Celibacy in an intensively sexualised world is a curious anomaly

It’s all very well to demand that churches bring themselves up to date but then we’d miss their lesson in the mutability of things

by Jeremy Seabrook

Pity the Catholic clergy, of whom are demanded forms of abstinence and self-denial, which were, in less enlightened times, widespread, but which have been superseded by the altered sensibility of our time. The modern world knows that sex is the mainspring of all human activity; that it is something to get, to have and to search for; a commodity a bit like money, in that no one can ever quite obtain enough of it.

This knowing is socially constructed, despite the claim that we are uniquely privy to the fundamental nature of humanity, and that this is duly reflected in the social arrangements to which we owe allegiance. It is difficult to argue that the insights solely vouchsafed to this generation of privilege might be nothing more than a temporal imperialism, the triumph of a here-and-now that will eventually be swept away.

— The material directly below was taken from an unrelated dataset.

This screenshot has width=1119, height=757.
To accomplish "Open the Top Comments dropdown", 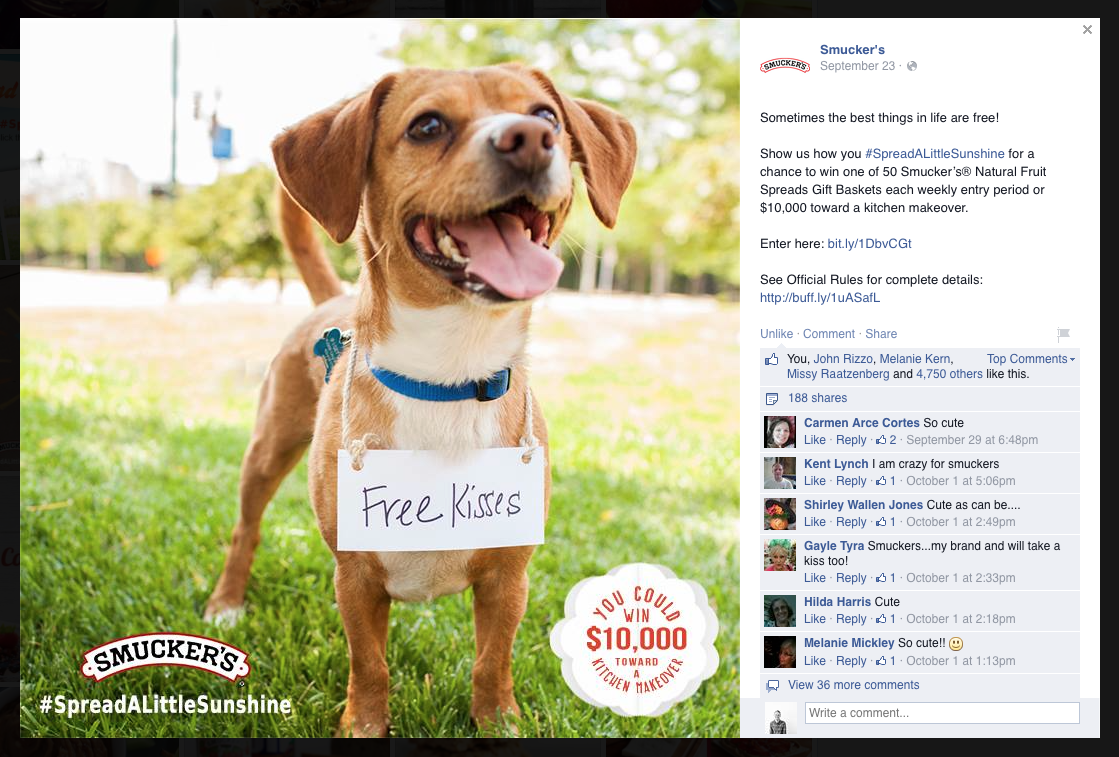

Yet we should, with humility, understand that the enthronement of sex at the heart of a culture is only one way of interpreting the world; and that there are other ways of living and making sense of human life, which do not give the same supremacy to this particular – although very powerful – aspect of our existence. Indeed, the very persistence of a belief in celibacy testifies to the changeability of our own culture, for it recalls a time when it was not considered eccentric or disordered, but was a freely chosen – and respected – way of life.

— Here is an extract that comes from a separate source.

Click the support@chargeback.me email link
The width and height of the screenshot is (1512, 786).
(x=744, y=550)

When incontinent desires becomes the norm – and in a society which is founded upon intensive consumption and the necessity of selling more and more things to people – restraint and abstinence become outlandish features that separate the weird and eccentric from the acceptable. When insatiability is naturalised, some strange pathologies are bound to develop; and those who are burdened with archaic commitments to celibacy or any other repudiation of self-indulgence will inevitably find themselves in conflict, not only with the prevailing social ideology, but also within their own heart.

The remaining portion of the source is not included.